THE REQUEST. Reproduce the following lines verbatim.

[Word and element location records]
▬▬▬▬▬▬▬▬▬▬

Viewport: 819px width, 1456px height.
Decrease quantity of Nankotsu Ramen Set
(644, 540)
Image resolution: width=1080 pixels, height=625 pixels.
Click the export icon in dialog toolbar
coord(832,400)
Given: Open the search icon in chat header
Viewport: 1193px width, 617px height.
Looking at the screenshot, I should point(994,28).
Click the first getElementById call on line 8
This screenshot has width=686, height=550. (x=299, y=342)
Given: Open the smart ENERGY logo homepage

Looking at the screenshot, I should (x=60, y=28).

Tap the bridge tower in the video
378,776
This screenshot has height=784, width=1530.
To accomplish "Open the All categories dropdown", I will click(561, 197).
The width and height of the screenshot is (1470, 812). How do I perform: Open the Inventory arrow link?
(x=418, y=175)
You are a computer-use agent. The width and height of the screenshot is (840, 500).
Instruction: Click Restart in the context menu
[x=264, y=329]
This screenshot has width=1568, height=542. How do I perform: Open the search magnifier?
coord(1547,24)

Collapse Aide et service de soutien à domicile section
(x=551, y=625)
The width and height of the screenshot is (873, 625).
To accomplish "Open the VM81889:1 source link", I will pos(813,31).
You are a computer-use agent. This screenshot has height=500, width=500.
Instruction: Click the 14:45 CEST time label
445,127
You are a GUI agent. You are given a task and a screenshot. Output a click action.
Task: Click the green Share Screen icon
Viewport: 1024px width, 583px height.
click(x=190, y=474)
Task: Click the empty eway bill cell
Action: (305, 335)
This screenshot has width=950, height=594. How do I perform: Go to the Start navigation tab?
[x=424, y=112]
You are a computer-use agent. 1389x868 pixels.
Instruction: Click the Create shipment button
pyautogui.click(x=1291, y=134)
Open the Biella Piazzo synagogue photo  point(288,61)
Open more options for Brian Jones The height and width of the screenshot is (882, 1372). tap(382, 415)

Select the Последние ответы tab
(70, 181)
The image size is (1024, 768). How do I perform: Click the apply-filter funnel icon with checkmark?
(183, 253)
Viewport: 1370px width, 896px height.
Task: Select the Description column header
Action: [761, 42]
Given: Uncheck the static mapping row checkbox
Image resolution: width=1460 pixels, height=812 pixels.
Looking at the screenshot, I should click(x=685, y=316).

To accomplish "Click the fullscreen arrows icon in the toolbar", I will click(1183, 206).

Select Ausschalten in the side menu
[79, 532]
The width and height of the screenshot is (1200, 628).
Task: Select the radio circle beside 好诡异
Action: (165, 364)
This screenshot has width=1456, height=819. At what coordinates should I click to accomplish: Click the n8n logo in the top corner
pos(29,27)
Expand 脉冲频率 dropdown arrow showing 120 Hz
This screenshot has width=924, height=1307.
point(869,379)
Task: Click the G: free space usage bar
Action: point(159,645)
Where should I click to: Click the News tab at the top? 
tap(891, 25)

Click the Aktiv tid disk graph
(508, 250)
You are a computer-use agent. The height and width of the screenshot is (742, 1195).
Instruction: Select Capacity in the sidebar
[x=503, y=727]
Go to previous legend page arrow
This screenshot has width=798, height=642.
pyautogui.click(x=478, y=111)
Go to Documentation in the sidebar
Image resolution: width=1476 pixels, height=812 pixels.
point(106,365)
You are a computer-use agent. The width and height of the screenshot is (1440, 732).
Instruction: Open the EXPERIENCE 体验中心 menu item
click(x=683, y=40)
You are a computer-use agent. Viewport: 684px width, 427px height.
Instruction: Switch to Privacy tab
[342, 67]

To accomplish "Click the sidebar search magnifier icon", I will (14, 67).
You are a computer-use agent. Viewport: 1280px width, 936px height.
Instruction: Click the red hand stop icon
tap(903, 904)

▬▬▬▬▬▬▬▬▬▬

TASK RESULT.
Viewport: 819px width, 1456px height.
Decrease quantity of Nankotsu Ramen Set
(644, 540)
Image resolution: width=1080 pixels, height=625 pixels.
Click the export icon in dialog toolbar
coord(832,400)
Given: Open the search icon in chat header
Viewport: 1193px width, 617px height.
Looking at the screenshot, I should point(994,28).
Click the first getElementById call on line 8
This screenshot has width=686, height=550. (x=299, y=342)
Given: Open the smart ENERGY logo homepage

Looking at the screenshot, I should (x=60, y=28).

Tap the bridge tower in the video
378,776
This screenshot has height=784, width=1530.
To accomplish "Open the All categories dropdown", I will click(561, 197).
The width and height of the screenshot is (1470, 812). How do I perform: Open the Inventory arrow link?
(x=418, y=175)
You are a computer-use agent. The width and height of the screenshot is (840, 500).
Instruction: Click Restart in the context menu
[x=264, y=329]
This screenshot has width=1568, height=542. How do I perform: Open the search magnifier?
coord(1547,24)

Collapse Aide et service de soutien à domicile section
(x=551, y=625)
The width and height of the screenshot is (873, 625).
To accomplish "Open the VM81889:1 source link", I will pos(813,31).
You are a computer-use agent. This screenshot has height=500, width=500.
Instruction: Click the 14:45 CEST time label
445,127
You are a GUI agent. You are given a task and a screenshot. Output a click action.
Task: Click the green Share Screen icon
Viewport: 1024px width, 583px height.
click(x=190, y=474)
Task: Click the empty eway bill cell
Action: (305, 335)
This screenshot has width=950, height=594. How do I perform: Go to the Start navigation tab?
[x=424, y=112]
You are a computer-use agent. 1389x868 pixels.
Instruction: Click the Create shipment button
pyautogui.click(x=1291, y=134)
Open the Biella Piazzo synagogue photo  point(288,61)
Open more options for Brian Jones The height and width of the screenshot is (882, 1372). tap(382, 415)

Select the Последние ответы tab
(70, 181)
The image size is (1024, 768). How do I perform: Click the apply-filter funnel icon with checkmark?
(183, 253)
Viewport: 1370px width, 896px height.
Task: Select the Description column header
Action: [761, 42]
Given: Uncheck the static mapping row checkbox
Image resolution: width=1460 pixels, height=812 pixels.
Looking at the screenshot, I should click(x=685, y=316).

To accomplish "Click the fullscreen arrows icon in the toolbar", I will click(1183, 206).

Select Ausschalten in the side menu
[79, 532]
The width and height of the screenshot is (1200, 628).
Task: Select the radio circle beside 好诡异
Action: (165, 364)
This screenshot has width=1456, height=819. At what coordinates should I click to accomplish: Click the n8n logo in the top corner
pos(29,27)
Expand 脉冲频率 dropdown arrow showing 120 Hz
This screenshot has width=924, height=1307.
point(869,379)
Task: Click the G: free space usage bar
Action: point(159,645)
Where should I click to: Click the News tab at the top? 
tap(891, 25)

Click the Aktiv tid disk graph
(508, 250)
You are a computer-use agent. The height and width of the screenshot is (742, 1195).
Instruction: Select Capacity in the sidebar
[x=503, y=727]
Go to previous legend page arrow
This screenshot has width=798, height=642.
pyautogui.click(x=478, y=111)
Go to Documentation in the sidebar
Image resolution: width=1476 pixels, height=812 pixels.
point(106,365)
You are a computer-use agent. The width and height of the screenshot is (1440, 732).
Instruction: Open the EXPERIENCE 体验中心 menu item
click(x=683, y=40)
You are a computer-use agent. Viewport: 684px width, 427px height.
Instruction: Switch to Privacy tab
[342, 67]

To accomplish "Click the sidebar search magnifier icon", I will (14, 67).
You are a computer-use agent. Viewport: 1280px width, 936px height.
Instruction: Click the red hand stop icon
tap(903, 904)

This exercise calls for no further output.